EDIT: As for my own assumption of answer, it think it should be this one:
100 ((n+n)/2) or 100 (2n / 2)
Source:
https://www.youtube.com/watch?v=FEnwM-iDb2g
At around: 15:21
I think you've got i and j correct, except that it's not clear why you say k = 100, 200, 300... In every loop, k runs from 1 to 100.
So let's think through the inner loop first:
k from 1 to 100:
// Do something
The inner loop is O(100) = O(1) because its runtime does not depend on n. Now we analyze the outer loops:
i from 1 to n:
j from 1 to i:
// Do inner stuff
Now lets count how many times Do inner stuff executes:
i = 1 1 time
i = 2 2 times
i = 3 3 times
... ...
i = n n times
This is our classic triangular sum 1 + 2 + 3 + ... n = n(n+1) / 2. Therefore, the time complexity of the outer two loops is O(n(n+1)/2) which reduces to O(n^2).

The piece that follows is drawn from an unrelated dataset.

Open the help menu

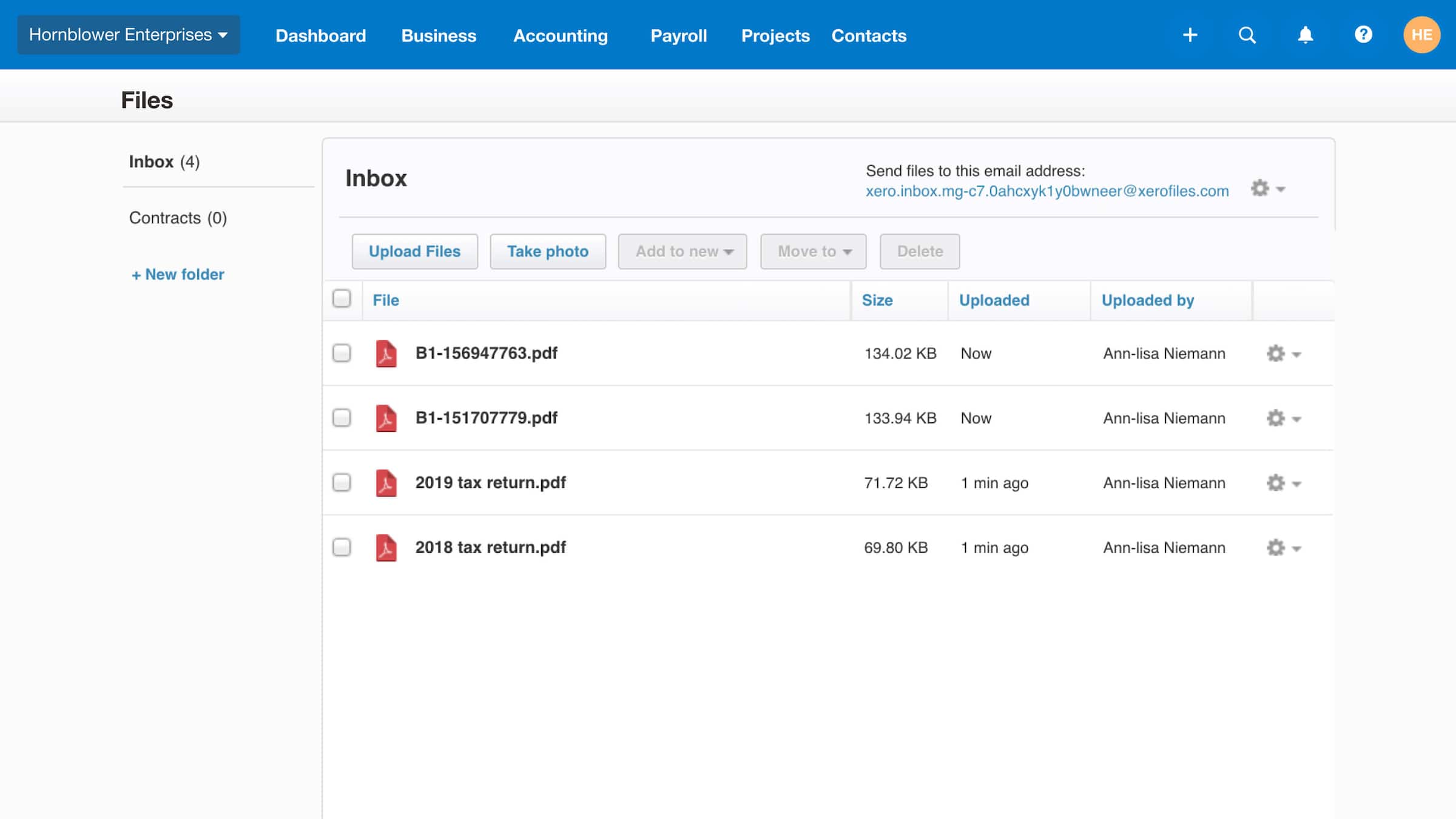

The time complexity of the entire thing is O(1 * n^2) = O(n^2) because nesting loops multiplies the complexities (assuming the runtime of the inner loop is independent of the variables in the outer loops). Note here that if we had not reduced at various phases, we would be left with O(100(n)(n+1)/2), which is equivalent to O(n^2) because of the properties of big-O notation.
SOME TIPS: You asked for some best practices. Here are some "rules" that I made use of in analyzing the example you posted.
With nested loops where the runtime is independent of each other, just multiply the complexity. Nesting the O(1) loop inside the outer O(N^2) loops resulted in O(N^2) code.
Some more reduction rules: http://courses.washington.edu/css162/rnash/quarters/current/labs/bigOLab/lab9.htm
If you can break code up into smaller pieces (in the same way we analyzed the k loop separately from the outer loops) then you can take advantage of the nesting rule to find the combined complexity.
Note on Omega/Theta:
Theta is the "exact bound" for time complexity whereas Big-O and Omega are upper and lower bounds respectively. Because there is no random data (like there is in a sorting algorithm), we can get an exact bound on the time complexity and the upper bound is equal to the lower bound. Therefore, it does not make any difference if we use O, Omega or Theta in this case.